Published: Sun, September 16, 2018
Sci-tech | By April Francis

NASA revealed the extent of hurricane Florence from space

NASA revealed the extent of hurricane Florence from space

The storm, which is poised to electrify millions this week within the southeastern US, is "expected to raise existence-threatening storm surge and rainfall" to North Carolina, South Carolina and Virginia, and parts of the Mid-Atlantic states, the National Hurricane Middle (NHC) talked about.

Forecasts project the center of Florence to make landfall around the South and North Carolina border on Friday as a Category 3 or 4 hurricane.

The storm is expected to arrive on the East Coast as early as Thursday, and is expected to ride north for several days.

Last year's blitz of hurricanes was all the more unusual because the East Coast had enjoyed more than a decade of relative calm. Governors in South Carolina, North Carolina, and Virginia have issued mandatory evacuations and lane reversals. Now waiting for the hurricane in Washington, which also declared a state of emergency.

Weekend sporting events have already been canceled, with possibly more to come.

The shift south and west will encompass more of SC and western North Carolina.
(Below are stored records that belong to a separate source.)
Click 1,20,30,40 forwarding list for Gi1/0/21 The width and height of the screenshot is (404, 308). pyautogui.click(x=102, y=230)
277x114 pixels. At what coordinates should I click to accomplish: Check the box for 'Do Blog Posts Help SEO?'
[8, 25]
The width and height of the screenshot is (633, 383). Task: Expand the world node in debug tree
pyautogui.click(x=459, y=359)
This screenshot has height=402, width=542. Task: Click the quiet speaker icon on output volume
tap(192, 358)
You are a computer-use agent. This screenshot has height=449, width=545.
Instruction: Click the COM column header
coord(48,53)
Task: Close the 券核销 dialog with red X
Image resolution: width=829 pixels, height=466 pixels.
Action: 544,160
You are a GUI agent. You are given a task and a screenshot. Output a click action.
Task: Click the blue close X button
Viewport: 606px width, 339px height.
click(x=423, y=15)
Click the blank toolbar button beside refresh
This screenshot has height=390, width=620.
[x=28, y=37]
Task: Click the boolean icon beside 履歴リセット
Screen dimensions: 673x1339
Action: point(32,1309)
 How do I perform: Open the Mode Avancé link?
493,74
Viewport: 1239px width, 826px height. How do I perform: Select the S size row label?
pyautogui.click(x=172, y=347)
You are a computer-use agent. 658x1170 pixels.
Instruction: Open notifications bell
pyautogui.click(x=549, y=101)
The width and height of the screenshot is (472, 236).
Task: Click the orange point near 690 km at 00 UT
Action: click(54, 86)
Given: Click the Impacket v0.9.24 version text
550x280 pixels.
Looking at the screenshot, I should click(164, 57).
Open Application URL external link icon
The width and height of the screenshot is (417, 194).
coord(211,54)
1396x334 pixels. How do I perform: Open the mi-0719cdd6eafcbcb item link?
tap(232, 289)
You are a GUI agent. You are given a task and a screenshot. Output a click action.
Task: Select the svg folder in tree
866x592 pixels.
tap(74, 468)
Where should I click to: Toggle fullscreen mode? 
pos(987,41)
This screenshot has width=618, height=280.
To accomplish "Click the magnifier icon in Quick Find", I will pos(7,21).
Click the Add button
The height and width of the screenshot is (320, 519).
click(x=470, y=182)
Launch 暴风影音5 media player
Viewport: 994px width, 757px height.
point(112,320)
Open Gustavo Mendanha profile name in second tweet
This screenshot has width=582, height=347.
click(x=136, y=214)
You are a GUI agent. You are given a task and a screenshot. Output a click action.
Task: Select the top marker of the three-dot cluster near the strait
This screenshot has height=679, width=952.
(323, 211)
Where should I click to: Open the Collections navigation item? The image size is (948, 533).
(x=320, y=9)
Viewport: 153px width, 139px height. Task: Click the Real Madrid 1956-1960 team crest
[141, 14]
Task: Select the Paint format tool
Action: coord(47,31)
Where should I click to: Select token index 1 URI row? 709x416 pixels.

In the Piedmont Triad area, we are expecting somewhere between 5-10 inches of rain.

A hurricane watch is in effect for Edisto Beach, SC, to South Santee River, SC. As of Saturday, about 676,000 homes and businesses were without power in North Carolina, along with 119,000 in SC. Highways clogged with people fleeing North and SC early Wednesday as monstrous Category 4 Hurricane Florence rumbled toward the eastern United States as the biggest storm there in decades.

On Wednesday, people across the region rushed to buy bottled water and other supplies, board up their homes, pull their boats out of the water and get out of town.

As hurricane-force winds approach the coast, they'll push the ocean's waves ashore, causing storm surges of up to 13 feet (4 meters) in parts of North Carolina, the National Hurricane Center reported.

"Been through it!" Belli said, referring to Hurricane Hugo, which caused widespread damage in SC in 1989. North Carolina alone could get from 20 to 30 inches, with isolated spots possibly receiving 40 inches.

To back up that point, Graham cited a sobering statistic: "50 percent of the fatalities in these tropical systems is the storm surge - and that's not just along the coast". Life-threatening storm surge and rainfall is expected across portions of North and SC.

Both Athens hospitals were monitoring the progress of the storm in case they were needed to receive patients from areas impacted by the storm. Tropical Storm Olivia is expected to move over Hawaii Wednesday or Thursday, KHNL reported. Isaac could bring heavy rainfall to Martinique, Dominica and Guadeloupe.

Slower hurricanes - such as Hurricane Harvey - can dump more rain on an area before moving on, adding to their destructive power.

Florence is now heading for ocean water that has surface temperatures of about 85 degrees, meaning it will most likely strengthen on its way to the East Coast.